===== INPUT FOR THIS TASK =====

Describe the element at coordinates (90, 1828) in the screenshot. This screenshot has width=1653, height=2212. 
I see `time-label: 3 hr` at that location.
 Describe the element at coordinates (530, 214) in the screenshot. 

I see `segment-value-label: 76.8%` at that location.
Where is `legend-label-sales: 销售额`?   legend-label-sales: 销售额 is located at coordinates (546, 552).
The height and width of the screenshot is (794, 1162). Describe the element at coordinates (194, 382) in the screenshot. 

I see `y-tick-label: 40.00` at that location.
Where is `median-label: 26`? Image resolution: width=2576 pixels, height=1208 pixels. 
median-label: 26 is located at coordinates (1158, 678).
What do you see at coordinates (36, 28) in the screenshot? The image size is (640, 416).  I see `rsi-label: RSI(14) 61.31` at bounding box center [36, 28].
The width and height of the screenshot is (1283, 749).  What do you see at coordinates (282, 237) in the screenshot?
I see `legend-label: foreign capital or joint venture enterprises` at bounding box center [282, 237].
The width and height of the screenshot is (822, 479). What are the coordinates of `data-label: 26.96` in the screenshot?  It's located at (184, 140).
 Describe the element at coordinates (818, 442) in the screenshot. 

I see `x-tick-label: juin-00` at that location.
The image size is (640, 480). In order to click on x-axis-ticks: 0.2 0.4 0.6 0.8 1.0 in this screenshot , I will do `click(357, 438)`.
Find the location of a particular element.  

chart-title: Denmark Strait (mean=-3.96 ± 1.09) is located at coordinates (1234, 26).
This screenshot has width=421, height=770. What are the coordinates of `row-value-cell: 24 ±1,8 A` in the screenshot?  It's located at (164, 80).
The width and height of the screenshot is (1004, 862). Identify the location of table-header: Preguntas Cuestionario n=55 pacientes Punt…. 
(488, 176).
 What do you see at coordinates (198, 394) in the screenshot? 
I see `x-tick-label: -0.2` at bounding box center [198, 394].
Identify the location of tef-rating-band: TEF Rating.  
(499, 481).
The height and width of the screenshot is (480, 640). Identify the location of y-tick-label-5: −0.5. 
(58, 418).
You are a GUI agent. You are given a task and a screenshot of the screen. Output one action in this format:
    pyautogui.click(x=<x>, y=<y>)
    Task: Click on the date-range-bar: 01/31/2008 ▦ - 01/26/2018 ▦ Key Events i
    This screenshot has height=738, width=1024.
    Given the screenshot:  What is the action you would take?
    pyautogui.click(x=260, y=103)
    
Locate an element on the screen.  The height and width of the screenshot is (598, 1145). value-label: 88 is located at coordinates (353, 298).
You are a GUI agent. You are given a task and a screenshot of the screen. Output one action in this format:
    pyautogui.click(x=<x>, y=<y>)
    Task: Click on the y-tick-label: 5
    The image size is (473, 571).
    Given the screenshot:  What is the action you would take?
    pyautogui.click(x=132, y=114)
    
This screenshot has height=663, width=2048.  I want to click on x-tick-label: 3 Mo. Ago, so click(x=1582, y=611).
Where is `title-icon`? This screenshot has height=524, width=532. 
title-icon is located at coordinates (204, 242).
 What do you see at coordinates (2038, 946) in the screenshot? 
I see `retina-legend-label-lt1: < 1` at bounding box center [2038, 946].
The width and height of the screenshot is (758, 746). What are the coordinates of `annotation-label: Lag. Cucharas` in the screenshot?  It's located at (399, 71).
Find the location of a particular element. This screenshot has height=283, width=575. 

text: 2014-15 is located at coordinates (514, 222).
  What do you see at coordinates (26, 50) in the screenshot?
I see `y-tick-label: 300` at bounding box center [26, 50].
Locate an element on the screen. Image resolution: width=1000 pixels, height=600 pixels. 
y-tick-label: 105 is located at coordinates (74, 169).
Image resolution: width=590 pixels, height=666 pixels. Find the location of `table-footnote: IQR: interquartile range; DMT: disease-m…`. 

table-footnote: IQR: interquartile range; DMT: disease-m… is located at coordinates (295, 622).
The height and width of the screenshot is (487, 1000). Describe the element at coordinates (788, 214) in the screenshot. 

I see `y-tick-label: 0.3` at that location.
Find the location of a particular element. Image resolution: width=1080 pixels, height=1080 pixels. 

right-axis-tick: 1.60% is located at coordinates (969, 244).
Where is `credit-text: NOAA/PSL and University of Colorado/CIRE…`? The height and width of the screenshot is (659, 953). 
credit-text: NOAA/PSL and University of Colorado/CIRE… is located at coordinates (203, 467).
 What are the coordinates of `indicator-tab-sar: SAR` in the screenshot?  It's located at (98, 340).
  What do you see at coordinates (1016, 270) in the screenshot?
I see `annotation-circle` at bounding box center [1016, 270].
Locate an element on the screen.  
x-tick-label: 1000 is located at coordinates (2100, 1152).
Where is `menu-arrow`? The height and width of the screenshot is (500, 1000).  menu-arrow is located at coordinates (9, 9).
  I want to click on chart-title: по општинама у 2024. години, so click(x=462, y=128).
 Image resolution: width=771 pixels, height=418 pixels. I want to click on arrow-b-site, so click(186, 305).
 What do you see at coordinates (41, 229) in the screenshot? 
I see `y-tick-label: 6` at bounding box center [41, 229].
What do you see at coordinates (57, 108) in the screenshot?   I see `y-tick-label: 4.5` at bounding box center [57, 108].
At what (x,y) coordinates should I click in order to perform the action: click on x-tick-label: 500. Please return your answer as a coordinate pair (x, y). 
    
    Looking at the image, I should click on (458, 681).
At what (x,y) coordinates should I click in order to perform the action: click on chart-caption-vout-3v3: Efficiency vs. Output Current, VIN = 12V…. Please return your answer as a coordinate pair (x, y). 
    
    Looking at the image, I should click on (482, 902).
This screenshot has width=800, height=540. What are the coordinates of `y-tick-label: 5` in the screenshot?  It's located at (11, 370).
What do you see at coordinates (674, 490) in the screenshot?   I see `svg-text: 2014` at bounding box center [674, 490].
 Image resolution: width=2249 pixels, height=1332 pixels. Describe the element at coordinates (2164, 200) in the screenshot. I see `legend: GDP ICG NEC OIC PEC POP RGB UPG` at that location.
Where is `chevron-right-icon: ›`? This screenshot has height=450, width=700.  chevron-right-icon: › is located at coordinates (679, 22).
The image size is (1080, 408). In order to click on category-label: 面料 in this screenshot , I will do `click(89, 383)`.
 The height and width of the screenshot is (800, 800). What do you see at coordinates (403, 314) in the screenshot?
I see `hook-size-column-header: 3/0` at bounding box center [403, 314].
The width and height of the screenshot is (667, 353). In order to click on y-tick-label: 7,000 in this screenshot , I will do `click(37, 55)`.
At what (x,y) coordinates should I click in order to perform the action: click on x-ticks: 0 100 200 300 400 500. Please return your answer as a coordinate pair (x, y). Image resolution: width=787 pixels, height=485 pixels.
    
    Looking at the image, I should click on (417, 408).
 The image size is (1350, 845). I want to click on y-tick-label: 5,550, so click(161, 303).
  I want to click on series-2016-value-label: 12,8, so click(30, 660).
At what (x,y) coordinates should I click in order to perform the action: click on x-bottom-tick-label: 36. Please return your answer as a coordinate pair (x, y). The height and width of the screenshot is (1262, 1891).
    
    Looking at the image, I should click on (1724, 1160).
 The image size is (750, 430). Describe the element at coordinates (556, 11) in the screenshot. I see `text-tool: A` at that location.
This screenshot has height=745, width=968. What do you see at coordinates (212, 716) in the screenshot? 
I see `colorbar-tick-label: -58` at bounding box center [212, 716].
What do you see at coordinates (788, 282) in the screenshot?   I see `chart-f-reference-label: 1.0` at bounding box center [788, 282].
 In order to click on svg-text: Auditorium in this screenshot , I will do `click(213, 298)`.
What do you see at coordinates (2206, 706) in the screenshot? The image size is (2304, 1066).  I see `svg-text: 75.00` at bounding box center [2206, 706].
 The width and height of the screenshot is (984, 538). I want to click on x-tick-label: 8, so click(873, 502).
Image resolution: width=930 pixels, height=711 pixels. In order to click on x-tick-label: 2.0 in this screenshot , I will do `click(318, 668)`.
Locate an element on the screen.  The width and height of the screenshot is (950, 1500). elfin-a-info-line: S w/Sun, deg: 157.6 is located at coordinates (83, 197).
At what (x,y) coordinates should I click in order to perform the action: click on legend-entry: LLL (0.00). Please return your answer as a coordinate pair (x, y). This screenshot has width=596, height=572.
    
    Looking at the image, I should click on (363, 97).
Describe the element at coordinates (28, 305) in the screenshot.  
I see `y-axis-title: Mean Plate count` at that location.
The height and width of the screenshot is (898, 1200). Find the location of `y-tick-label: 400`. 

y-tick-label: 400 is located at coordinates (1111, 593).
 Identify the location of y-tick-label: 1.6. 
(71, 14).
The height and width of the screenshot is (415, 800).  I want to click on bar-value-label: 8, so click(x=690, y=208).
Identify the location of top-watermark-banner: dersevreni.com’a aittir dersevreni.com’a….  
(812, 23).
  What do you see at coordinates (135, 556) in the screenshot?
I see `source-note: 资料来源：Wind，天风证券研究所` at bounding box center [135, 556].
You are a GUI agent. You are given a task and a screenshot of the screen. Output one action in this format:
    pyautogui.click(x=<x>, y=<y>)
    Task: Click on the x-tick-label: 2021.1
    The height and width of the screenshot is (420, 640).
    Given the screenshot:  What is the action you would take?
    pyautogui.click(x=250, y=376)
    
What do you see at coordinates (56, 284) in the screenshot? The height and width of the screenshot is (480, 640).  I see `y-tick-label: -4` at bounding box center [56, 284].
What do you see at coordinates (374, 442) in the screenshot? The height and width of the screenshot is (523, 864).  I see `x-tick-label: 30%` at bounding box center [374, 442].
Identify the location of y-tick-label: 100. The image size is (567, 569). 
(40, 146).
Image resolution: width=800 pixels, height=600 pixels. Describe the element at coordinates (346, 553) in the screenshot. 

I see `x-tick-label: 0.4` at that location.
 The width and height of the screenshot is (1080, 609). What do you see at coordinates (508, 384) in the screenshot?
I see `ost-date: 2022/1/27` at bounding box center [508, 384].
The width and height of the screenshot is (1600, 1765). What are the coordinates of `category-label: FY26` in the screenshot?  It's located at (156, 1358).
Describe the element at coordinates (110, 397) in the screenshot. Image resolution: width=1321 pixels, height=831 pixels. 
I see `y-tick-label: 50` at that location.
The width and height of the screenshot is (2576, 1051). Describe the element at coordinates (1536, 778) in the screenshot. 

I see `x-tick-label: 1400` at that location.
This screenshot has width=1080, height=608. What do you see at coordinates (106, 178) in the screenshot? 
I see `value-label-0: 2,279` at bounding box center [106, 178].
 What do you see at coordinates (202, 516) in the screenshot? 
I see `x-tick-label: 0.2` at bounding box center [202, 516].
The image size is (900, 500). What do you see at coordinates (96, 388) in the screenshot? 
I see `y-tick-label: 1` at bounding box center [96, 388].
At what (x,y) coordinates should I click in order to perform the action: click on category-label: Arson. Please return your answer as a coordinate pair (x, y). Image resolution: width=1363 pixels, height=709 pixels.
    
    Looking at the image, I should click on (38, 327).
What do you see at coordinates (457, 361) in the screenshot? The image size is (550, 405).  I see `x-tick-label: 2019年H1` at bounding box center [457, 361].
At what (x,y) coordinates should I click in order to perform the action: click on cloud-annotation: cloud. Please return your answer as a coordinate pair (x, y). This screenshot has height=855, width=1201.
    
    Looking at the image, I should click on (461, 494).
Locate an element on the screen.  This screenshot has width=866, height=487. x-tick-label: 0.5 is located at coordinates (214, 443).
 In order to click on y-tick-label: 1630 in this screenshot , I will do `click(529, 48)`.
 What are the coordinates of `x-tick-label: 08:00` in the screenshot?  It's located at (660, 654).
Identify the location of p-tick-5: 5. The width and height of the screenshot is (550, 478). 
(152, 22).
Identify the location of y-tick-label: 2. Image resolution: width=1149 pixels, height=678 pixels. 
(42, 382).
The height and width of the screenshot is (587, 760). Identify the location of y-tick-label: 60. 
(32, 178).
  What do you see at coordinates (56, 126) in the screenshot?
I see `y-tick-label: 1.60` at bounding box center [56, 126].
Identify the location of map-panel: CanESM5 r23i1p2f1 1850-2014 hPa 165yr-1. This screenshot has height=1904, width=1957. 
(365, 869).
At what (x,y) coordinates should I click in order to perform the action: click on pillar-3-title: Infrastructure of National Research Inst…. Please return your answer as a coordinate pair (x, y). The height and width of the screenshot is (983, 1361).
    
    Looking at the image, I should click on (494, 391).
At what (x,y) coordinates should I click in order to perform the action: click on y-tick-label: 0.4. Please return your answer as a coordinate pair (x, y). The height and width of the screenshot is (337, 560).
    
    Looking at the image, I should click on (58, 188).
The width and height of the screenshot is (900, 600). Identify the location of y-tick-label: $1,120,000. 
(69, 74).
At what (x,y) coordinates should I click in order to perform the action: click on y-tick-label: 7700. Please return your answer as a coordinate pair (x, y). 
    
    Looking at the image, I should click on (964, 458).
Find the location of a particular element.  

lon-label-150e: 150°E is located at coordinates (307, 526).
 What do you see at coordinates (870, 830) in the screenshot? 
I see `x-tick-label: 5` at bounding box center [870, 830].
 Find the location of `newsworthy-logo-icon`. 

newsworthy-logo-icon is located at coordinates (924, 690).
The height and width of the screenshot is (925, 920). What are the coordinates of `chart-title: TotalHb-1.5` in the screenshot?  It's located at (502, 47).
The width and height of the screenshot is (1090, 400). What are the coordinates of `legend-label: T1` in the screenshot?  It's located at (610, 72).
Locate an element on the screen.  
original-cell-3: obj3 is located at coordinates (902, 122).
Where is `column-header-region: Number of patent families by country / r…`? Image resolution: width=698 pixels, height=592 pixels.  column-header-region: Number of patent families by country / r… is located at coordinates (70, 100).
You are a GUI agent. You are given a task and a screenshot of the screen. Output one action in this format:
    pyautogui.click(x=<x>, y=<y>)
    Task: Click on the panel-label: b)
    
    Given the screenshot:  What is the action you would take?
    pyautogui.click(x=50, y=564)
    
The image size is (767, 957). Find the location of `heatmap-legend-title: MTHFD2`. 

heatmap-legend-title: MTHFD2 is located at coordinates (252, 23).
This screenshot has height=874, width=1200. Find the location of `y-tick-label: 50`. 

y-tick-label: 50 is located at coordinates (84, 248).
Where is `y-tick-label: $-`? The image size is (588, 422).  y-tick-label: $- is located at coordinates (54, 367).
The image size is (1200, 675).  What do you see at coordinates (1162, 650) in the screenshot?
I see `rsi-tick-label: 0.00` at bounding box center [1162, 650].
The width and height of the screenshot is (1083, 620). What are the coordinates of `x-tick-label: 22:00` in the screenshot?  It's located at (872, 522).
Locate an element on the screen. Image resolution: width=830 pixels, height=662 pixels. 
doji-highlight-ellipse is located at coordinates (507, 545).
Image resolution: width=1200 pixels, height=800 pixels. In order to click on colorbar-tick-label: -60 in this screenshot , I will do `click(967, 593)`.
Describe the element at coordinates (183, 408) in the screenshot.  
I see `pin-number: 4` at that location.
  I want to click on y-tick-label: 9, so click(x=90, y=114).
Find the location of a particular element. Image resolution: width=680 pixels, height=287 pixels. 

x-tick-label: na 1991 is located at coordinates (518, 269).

=====

▸ **PROBLEM STATEMENT**:
Filter the data above, copying each line that contains the string "column". Matching is case-sensitive.

▸ **RESPONSE AREA**:
I see `hook-size-column-header: 3/0` at bounding box center [403, 314].
Where is `column-header-region: Number of patent families by country / r…`? Image resolution: width=698 pixels, height=592 pixels.  column-header-region: Number of patent families by country / r… is located at coordinates (70, 100).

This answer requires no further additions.